* RECORDS TO PROCESS
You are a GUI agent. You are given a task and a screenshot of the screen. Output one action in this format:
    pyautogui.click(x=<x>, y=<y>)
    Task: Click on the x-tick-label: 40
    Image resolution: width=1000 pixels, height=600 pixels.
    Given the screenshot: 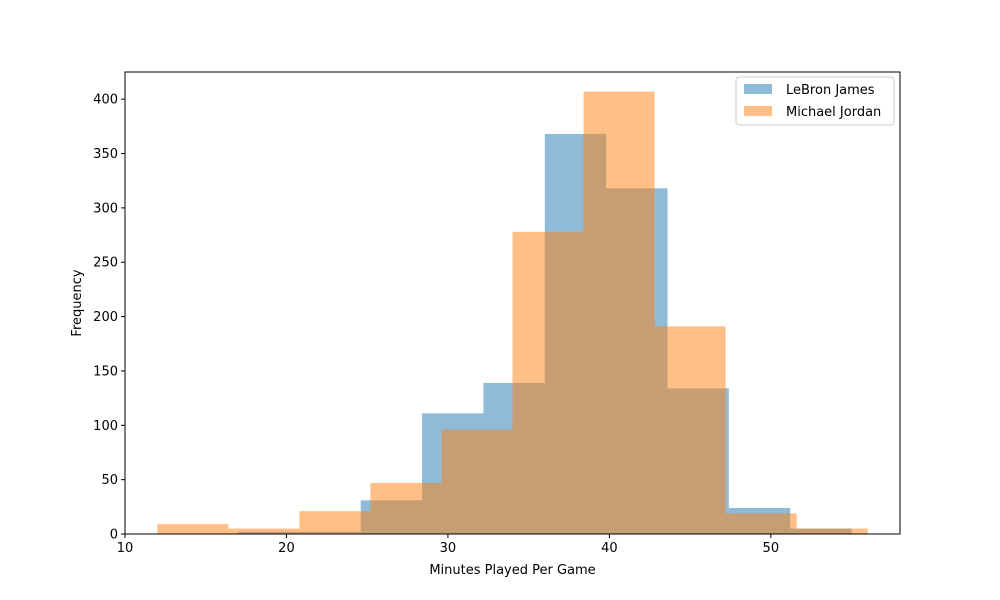 What is the action you would take?
    pyautogui.click(x=610, y=548)
    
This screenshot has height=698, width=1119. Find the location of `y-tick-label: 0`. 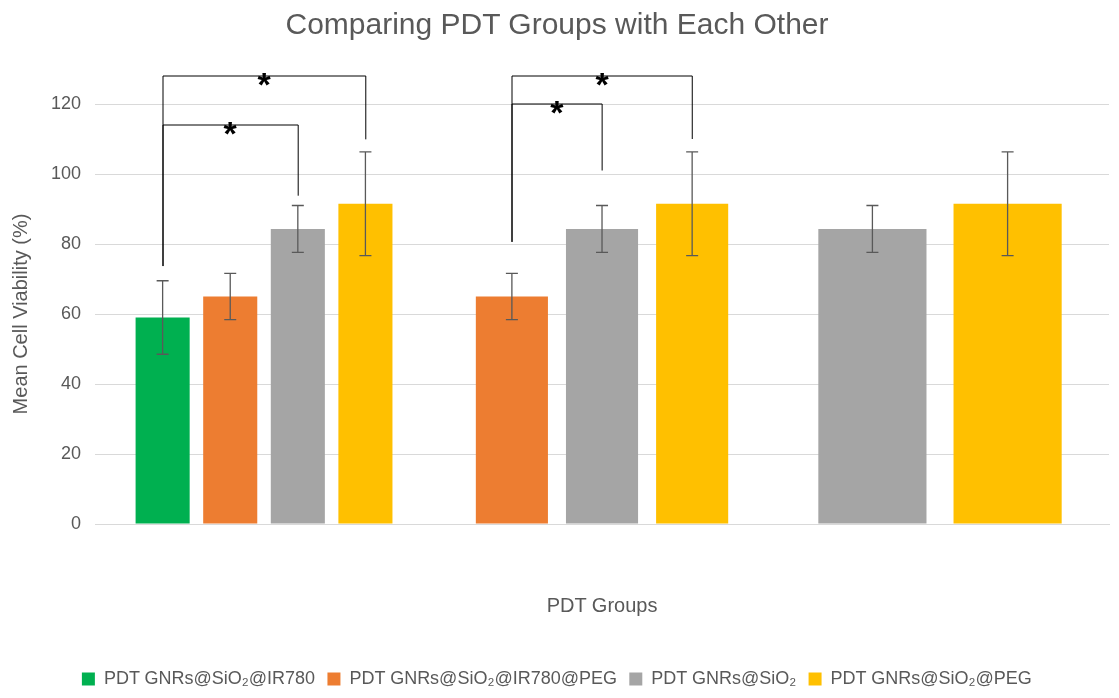

y-tick-label: 0 is located at coordinates (76, 522).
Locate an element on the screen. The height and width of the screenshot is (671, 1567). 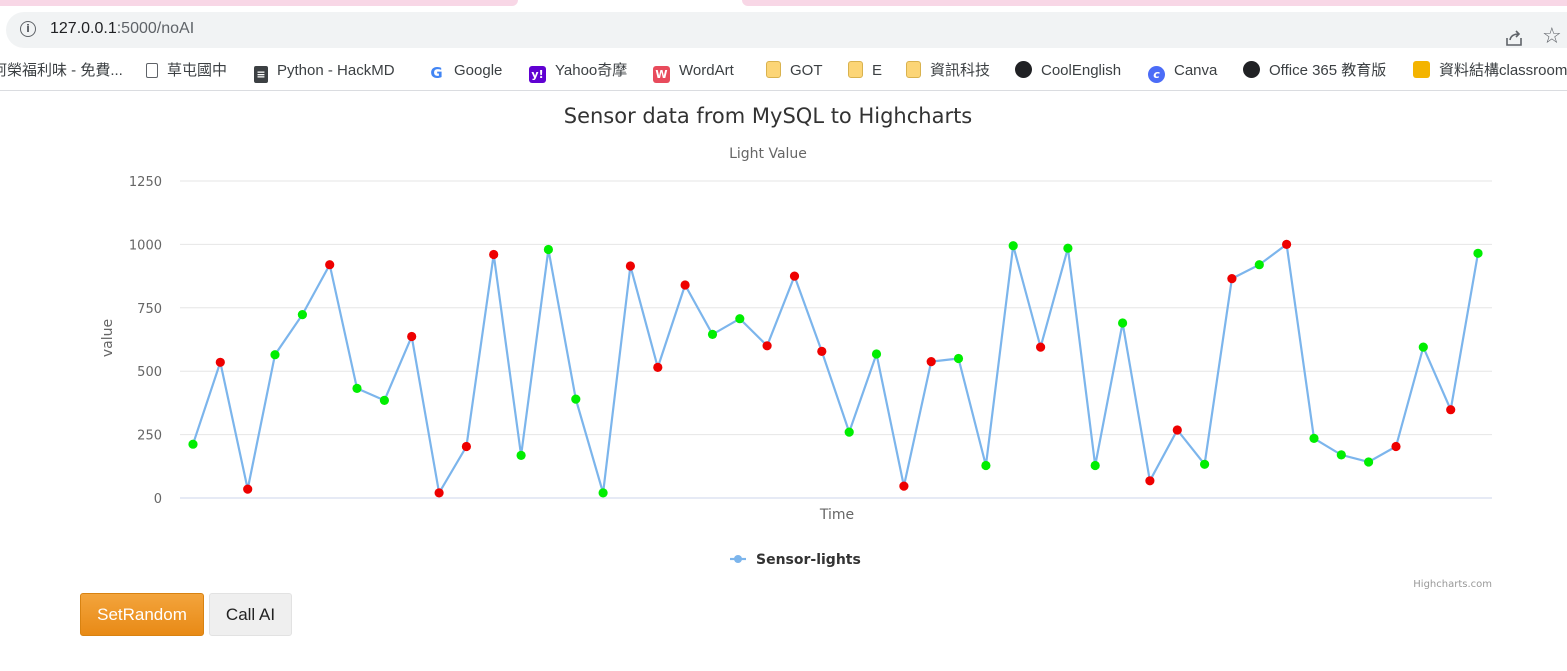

* EXERCISE PROMPT
Could you rewrite these lines as a JSON list of strings, one string per line with blank lines omitted, starting at the line that contains "This screenshot has" and continuing through the last line? Leave the pictures out of the answer.

* TASK RESPONSE
[
  "This screenshot has height=698, width=1119. Find the location of `y-tick-label: 0`. ",
  "y-tick-label: 0 is located at coordinates (76, 522).",
  "Locate an element on the screen. The height and width of the screenshot is (671, 1567). "
]